第353特殊作戦航空群は、MC-130H特殊戦機を運用する第1特殊作戦飛行隊、HC-130特殊作戦を運用する第17特殊作戦飛行隊とその支援部隊が展開しており、第82偵察飛行隊は、RC-135電子偵察機やWC-135大気情報収集機などを運用、日本周辺の軍事安全保障上の状況を、偵察衛星などでは得られない情報の収集にあたる。
したがって、F-15飛行隊の半分にあたる24機をF-16に代えて三沢に移駐させる改編は、大きなインパクトを与えるようにも見えるのだが、必要があれば太平洋空軍所属の飛行隊を瞬時に嘉手納に展開させることができることもあり、基本的に航空団は訓練を除き移動しない航空自衛隊の要撃運用重視の体系とは異なっている運用がある。
横田基地日米友好祭でも一個飛行隊に匹敵する部隊を毎年集めていることからも米軍の展開能力の高さは極めて大きく、必要とあれば米本土のF-16戦闘機はもちろんのこと、打撃力の大きい戦闘爆撃機のF-15Eから、航空支配戦闘機F-22も含め、必要であれば即座に部隊を結集させることが可能となっている。
航空打撃力を有するF-16から制空戦闘機であるF-15に置き換わることは、一応認知しておくべくではあるが、三沢基地の基地機能が維持され、嘉手納基地にもその整備補給能力が維持される以上、ポテンシャルの大きな低下とは言えないだろう。
それでは、何故、三沢基地にF-15飛行隊を移駐させるという検討がなされているのだろうか、一つは、三沢基地はF-16飛行隊だけの基地ではない、ということが一つ挙げられるだろう。三沢基地は、米国家保安局(NSA)や空軍電子保安中隊が運用する大規模な通信傍受施設を備えた姉沼通信所が置かれている。不定期ながら海軍のP-3C部隊も展開している。そして、三沢基地の航空管制は米空軍が行っている。
三沢基地は、米空軍の基地であるとともに、航空自衛隊北方防空の重要拠点でもある。三沢基地にはF-2二個飛行隊を隷下に有する第3航空団が展開しているとともに、北海道を中心に北日本の防空を担う北部航空方面隊司令部が置かれているほか、警戒航空隊隷下の警戒飛行監視隊がE-2C一個飛行隊を展開させている。
米空軍戦闘機がすべて撤退すれば、航空管制を米空軍から航空自衛隊に移行させる要望が当然出てくるだろう。また将来的には米空軍のF-16用航空掩体が、可能性として航空自衛隊の戦闘機用に返還を要求してくる可能性もある。空き掩体が40基近く並んでいれば、米国側としてそうした要請が出てくる可能性も予見できる。
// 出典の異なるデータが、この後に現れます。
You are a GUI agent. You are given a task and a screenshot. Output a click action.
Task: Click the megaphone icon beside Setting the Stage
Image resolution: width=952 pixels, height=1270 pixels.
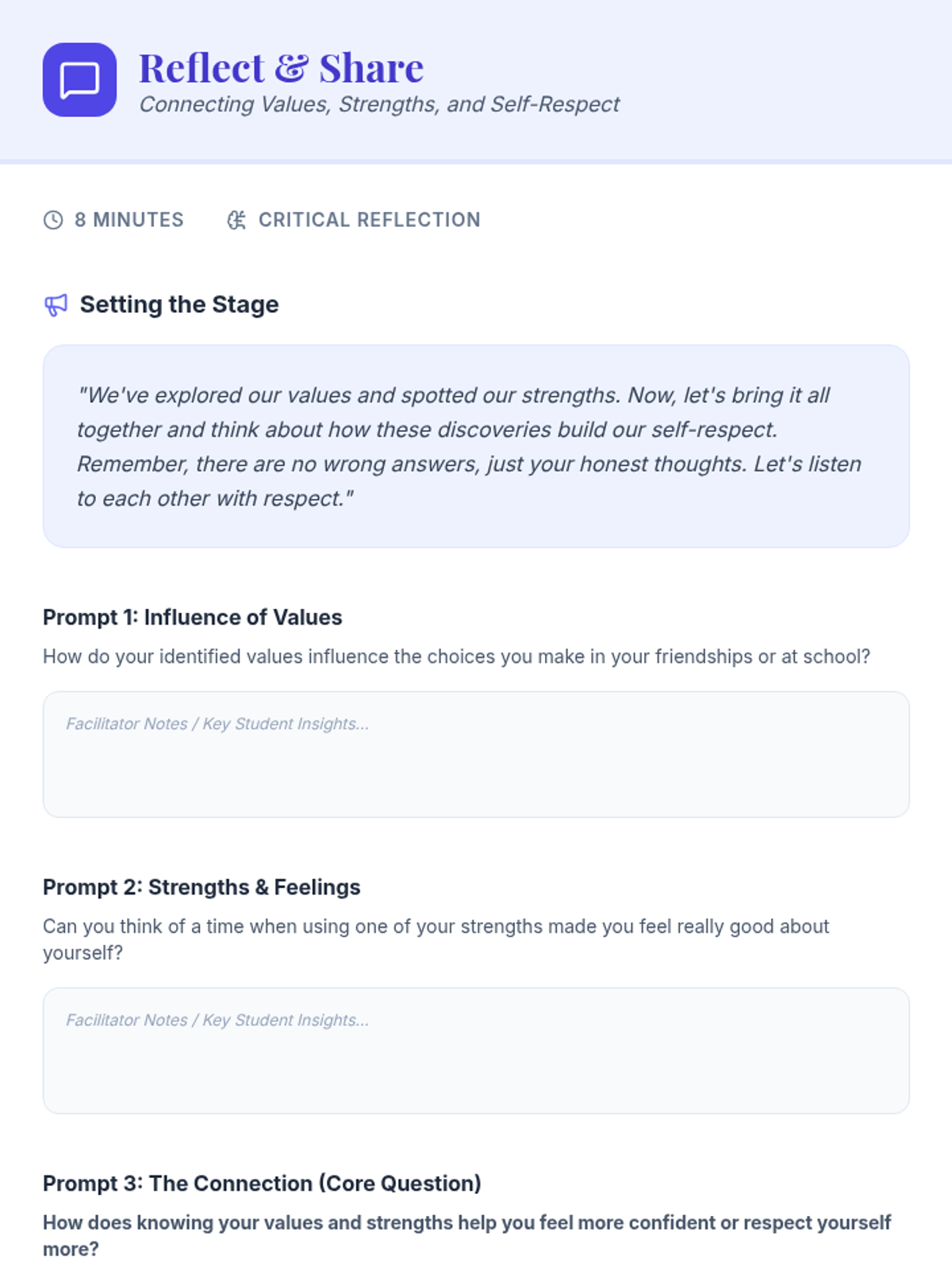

基地機能を維持するだけでも費用がかかり、駐留費用、その一部を日本の駐留米軍分担金が用いられているのならば為政者として、こうした政策提案も必要となってこよう。また、三沢基地の一角、それも広い面積の部分が活用されていなければ、三沢基地返還を求める声は世論から国会まで、高まってくるだろう。
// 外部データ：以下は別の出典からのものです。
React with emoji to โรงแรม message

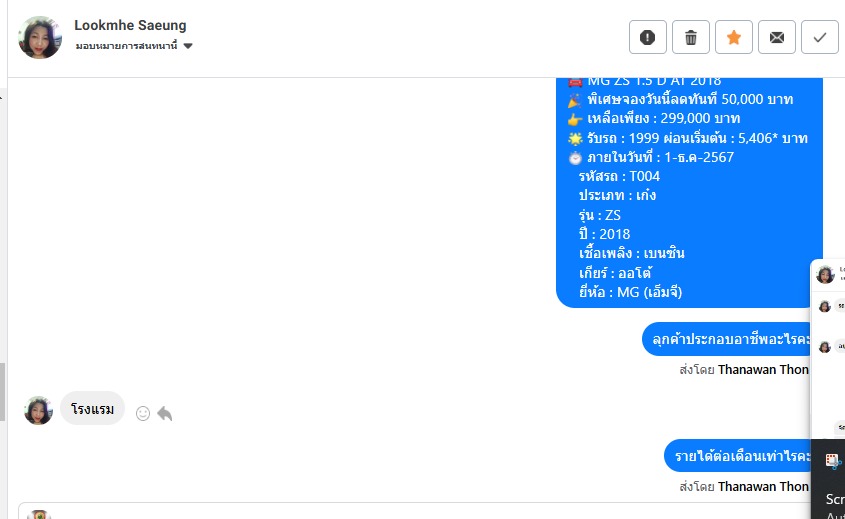click(x=143, y=413)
しかし前述のように三沢基地はF-16だけの基地ではなく、NSAなどの拠点でもあり、飛行場区画の返還要請が契機となり、有事の際には北朝鮮を睨む本州東北地方の基地を維持し、極東地域における通信傍受施設を有した三沢基地の全面返還要求へ進むことを抑制したいという視点も考えられ、そのための活用案として、F-15の移駐は行われると考えるべきだろう。